§ **Requirement**
Count the lines in the data below that contain the word "Pick". Give only the number.

§ **Entries shown**
---
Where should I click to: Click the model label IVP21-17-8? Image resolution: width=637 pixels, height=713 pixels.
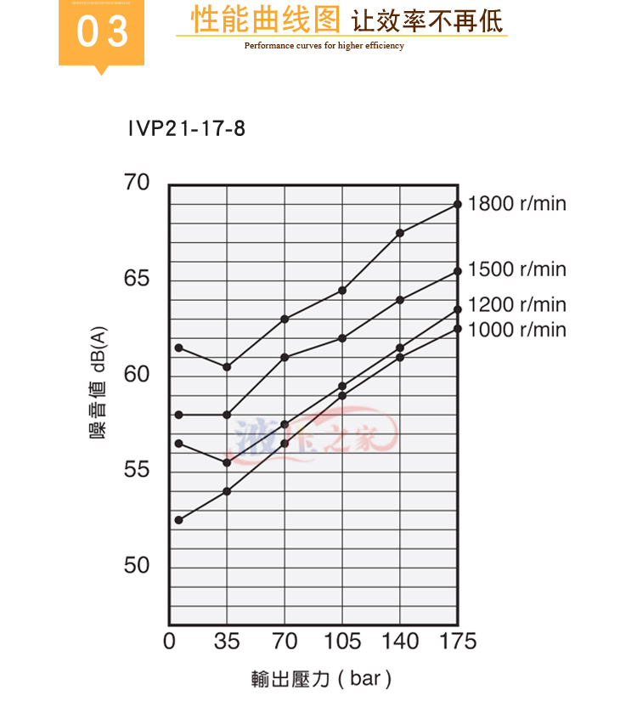(186, 129)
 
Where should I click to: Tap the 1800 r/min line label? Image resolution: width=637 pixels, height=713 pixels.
(516, 204)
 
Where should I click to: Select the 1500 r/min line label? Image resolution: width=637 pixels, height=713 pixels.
(516, 269)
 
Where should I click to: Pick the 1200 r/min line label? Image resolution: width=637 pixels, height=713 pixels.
(516, 305)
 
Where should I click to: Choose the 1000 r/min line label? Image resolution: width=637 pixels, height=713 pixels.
(516, 330)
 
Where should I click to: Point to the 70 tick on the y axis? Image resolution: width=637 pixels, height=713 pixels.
(136, 183)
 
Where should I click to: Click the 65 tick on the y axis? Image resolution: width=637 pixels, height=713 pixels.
(136, 279)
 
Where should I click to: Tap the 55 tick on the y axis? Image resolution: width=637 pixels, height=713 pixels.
(136, 470)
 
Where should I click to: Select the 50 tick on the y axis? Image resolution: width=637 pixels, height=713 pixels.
(136, 566)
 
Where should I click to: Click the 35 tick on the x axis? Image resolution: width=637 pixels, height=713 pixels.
(227, 641)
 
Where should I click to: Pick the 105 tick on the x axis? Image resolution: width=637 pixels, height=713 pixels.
(342, 641)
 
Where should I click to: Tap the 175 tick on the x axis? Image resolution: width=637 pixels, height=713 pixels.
(457, 641)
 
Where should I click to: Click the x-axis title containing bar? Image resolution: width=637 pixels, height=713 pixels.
(321, 679)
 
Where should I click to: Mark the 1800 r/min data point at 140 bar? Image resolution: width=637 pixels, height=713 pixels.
(400, 233)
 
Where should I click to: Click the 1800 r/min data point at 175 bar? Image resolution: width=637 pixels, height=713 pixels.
(458, 204)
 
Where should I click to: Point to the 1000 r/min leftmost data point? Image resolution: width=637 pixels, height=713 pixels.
(178, 520)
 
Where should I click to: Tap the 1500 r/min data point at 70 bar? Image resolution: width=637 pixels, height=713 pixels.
(285, 357)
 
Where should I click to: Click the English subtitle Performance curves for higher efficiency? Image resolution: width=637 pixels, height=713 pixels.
(324, 46)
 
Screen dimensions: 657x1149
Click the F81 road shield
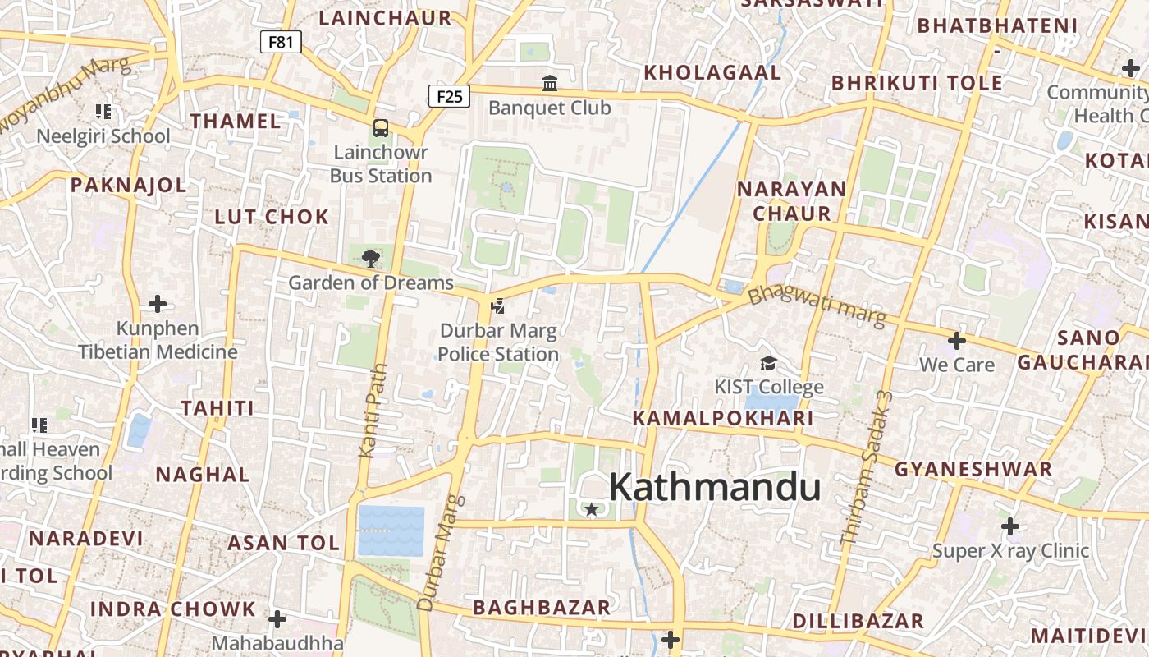(x=281, y=42)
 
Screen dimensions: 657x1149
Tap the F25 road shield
(x=449, y=96)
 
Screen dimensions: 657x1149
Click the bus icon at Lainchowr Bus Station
(x=381, y=127)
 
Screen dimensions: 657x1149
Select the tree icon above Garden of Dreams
(x=370, y=259)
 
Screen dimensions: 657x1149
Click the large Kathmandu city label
(x=714, y=487)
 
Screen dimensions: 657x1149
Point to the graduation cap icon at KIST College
(x=768, y=363)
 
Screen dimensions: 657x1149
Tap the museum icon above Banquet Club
(x=550, y=83)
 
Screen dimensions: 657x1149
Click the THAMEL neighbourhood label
(x=236, y=122)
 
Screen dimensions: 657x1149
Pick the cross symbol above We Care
(x=956, y=340)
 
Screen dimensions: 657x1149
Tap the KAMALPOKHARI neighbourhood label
---
§ **Response to this exercise**
3